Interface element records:
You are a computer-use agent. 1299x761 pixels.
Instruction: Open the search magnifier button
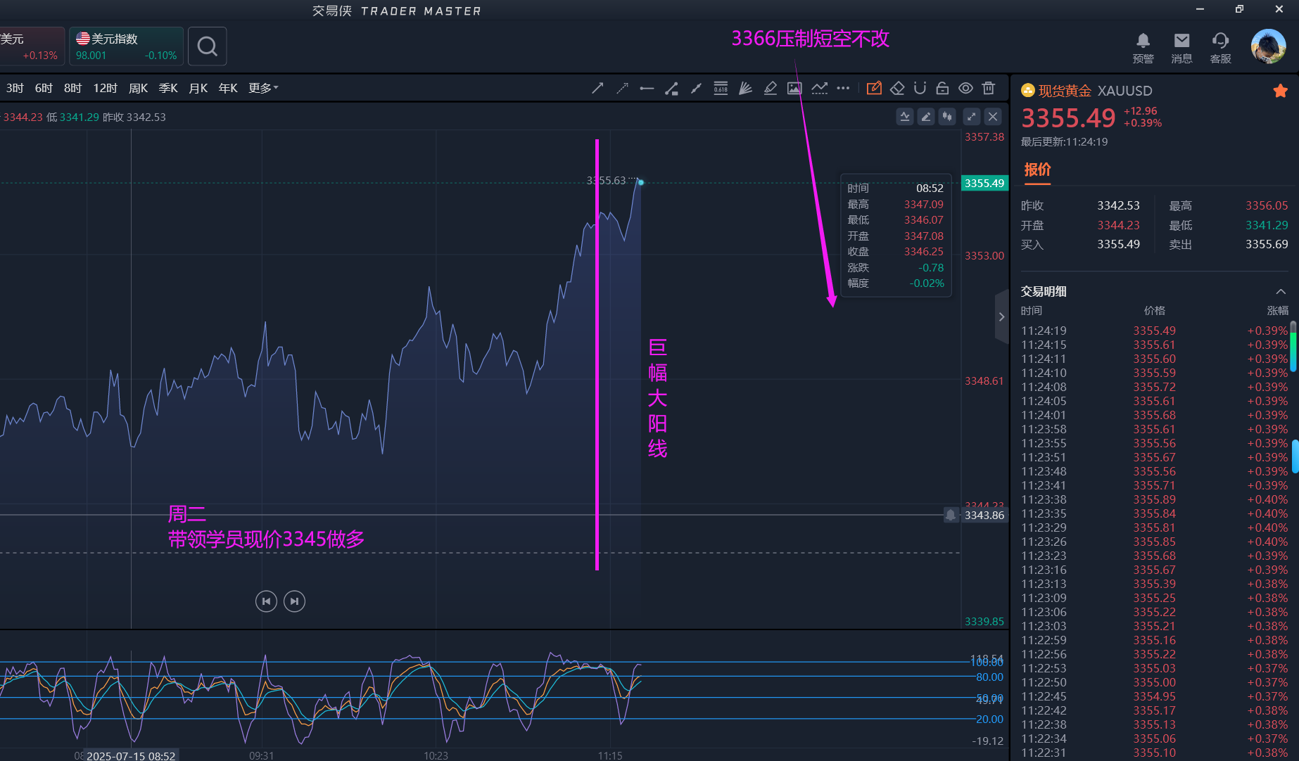[x=207, y=46]
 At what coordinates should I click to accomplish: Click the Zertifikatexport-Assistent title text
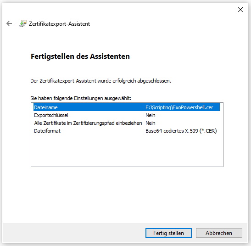tap(59, 24)
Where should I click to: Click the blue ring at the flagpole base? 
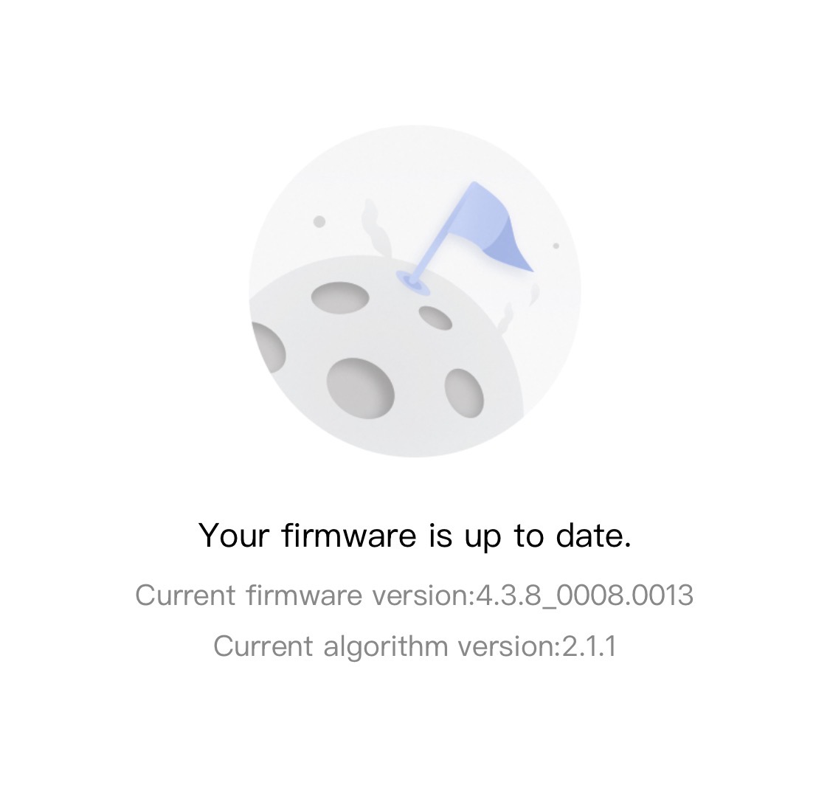click(x=412, y=280)
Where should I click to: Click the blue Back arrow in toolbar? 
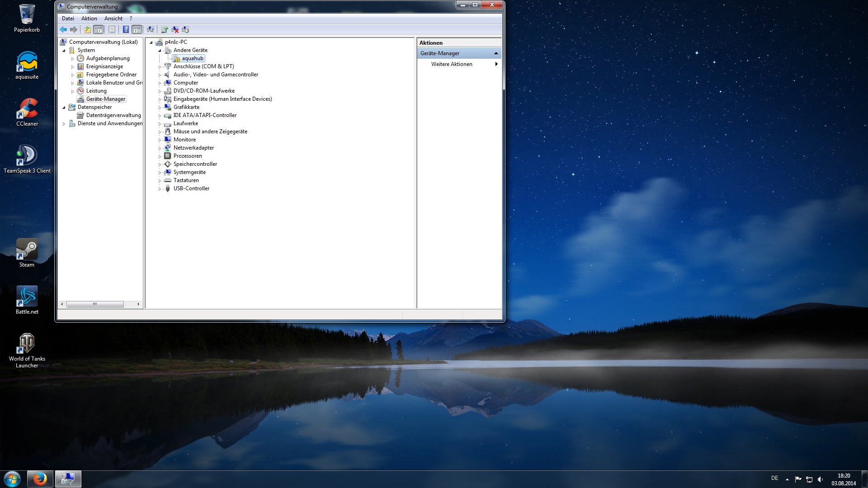point(63,30)
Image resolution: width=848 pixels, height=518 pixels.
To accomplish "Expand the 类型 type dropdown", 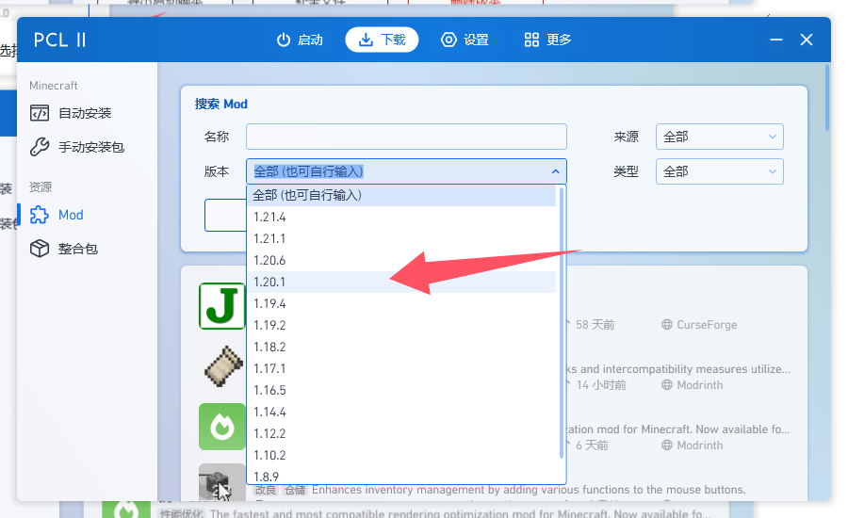I will click(720, 171).
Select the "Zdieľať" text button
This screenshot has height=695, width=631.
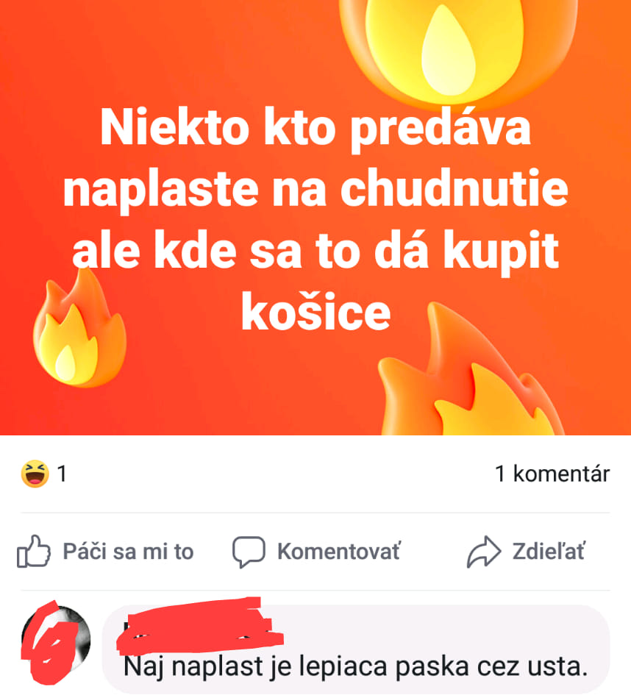point(549,552)
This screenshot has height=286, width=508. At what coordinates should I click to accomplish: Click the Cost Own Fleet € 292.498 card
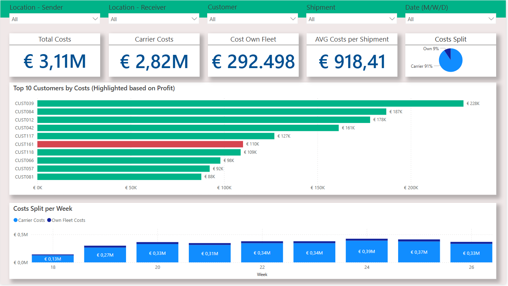click(253, 61)
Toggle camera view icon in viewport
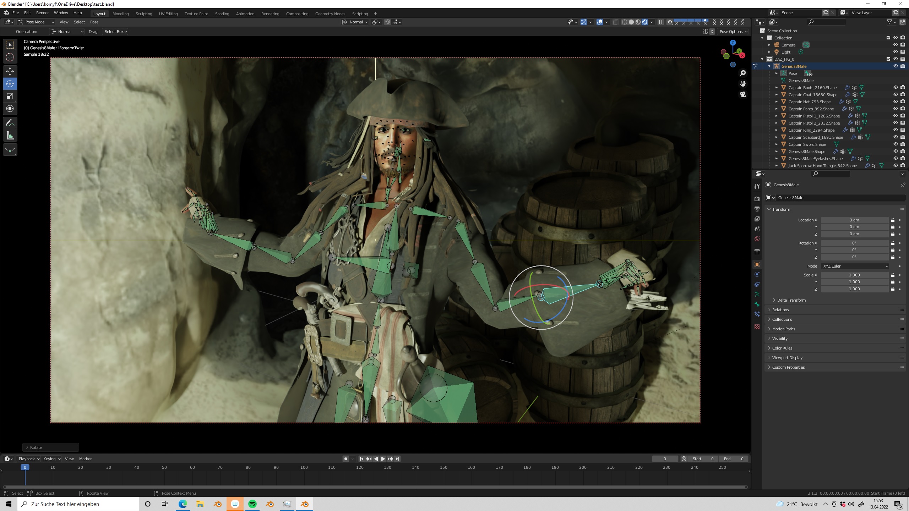This screenshot has width=909, height=511. coord(743,95)
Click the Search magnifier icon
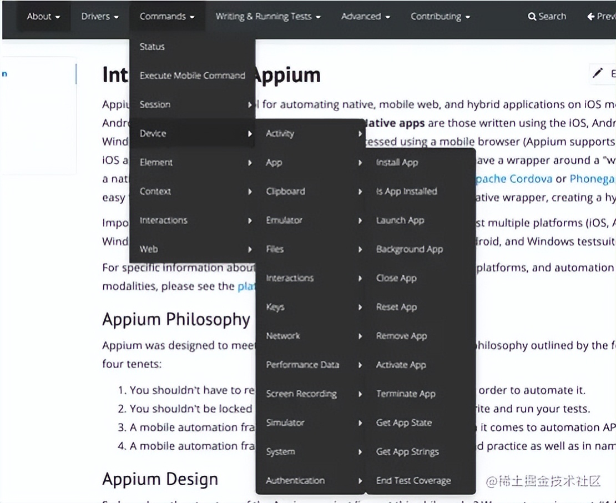The height and width of the screenshot is (503, 616). [x=532, y=17]
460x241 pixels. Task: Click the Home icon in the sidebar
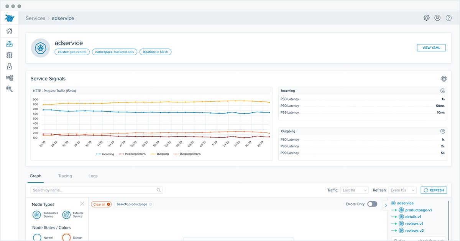9,31
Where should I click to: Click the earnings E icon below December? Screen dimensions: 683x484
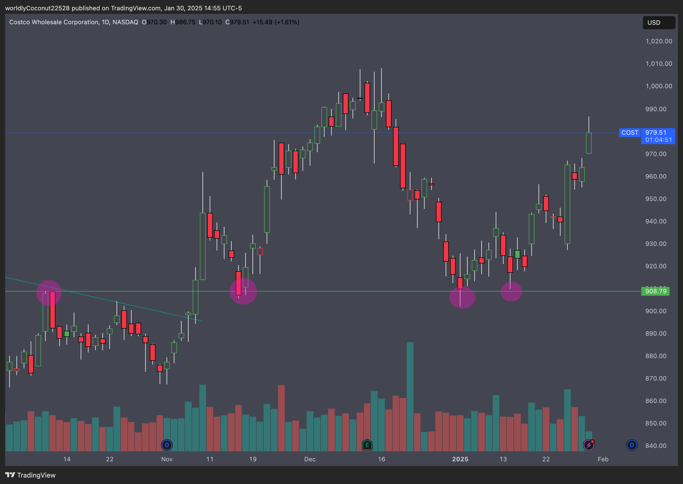pyautogui.click(x=367, y=445)
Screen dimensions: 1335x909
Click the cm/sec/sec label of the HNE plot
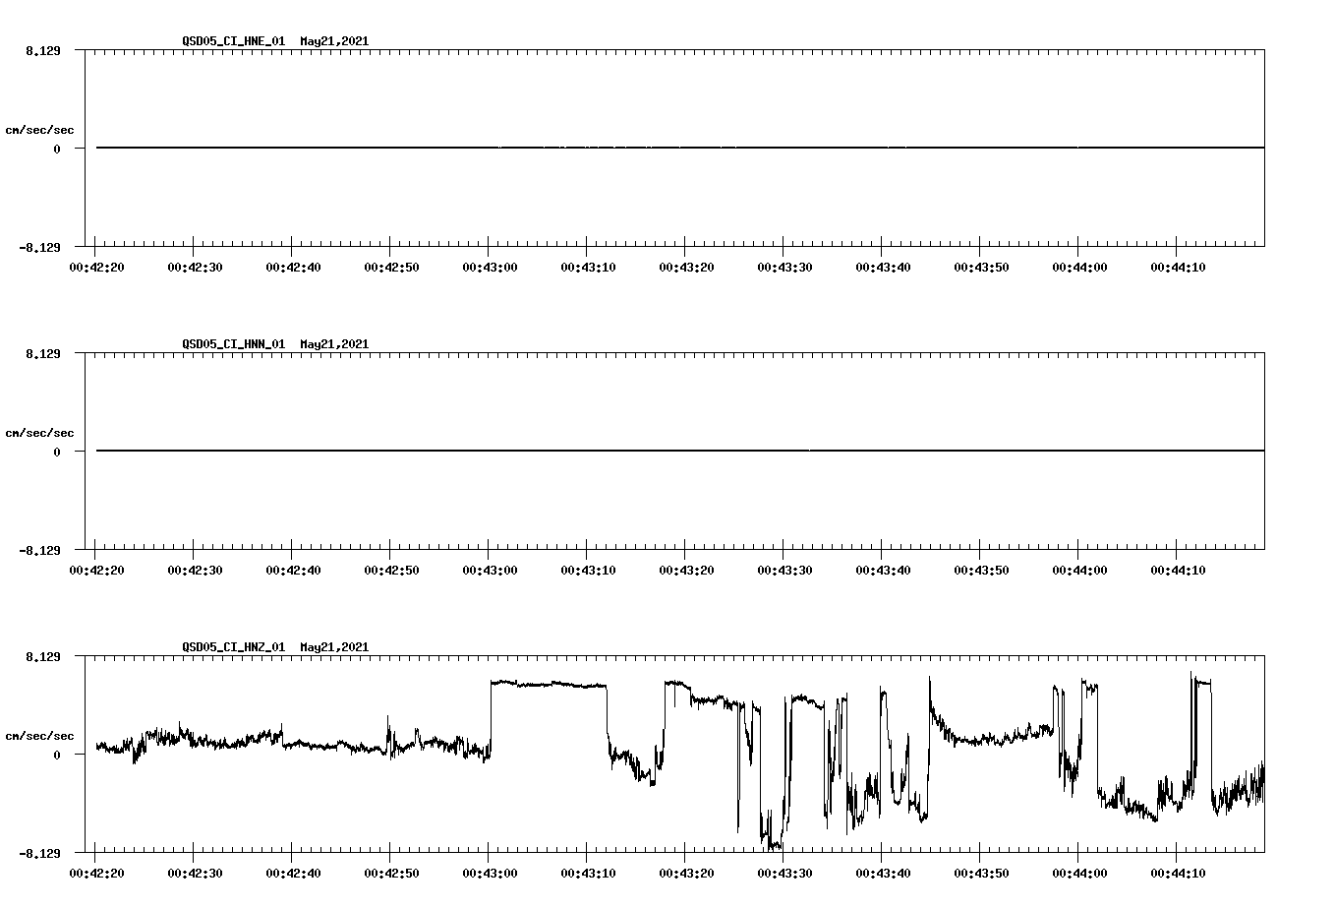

* GOAL OF THE EXERCISE: Rewrite the records from the line with "Click the Search magnifier icon" through the end, changing "icon" to "button" and leaving everything else as it is. Omit the pictures from your answer.

* RESPONSE:
Click the Search magnifier button
The height and width of the screenshot is (503, 616). [x=532, y=17]
460x241 pixels. Task: Click the Home button in the sidebar
9,31
Where should I click to: Click the earnings E button below December? Screen dimensions: 683x484
pyautogui.click(x=367, y=445)
Screen dimensions: 1335x909
Click the cm/sec/sec label of the HNE plot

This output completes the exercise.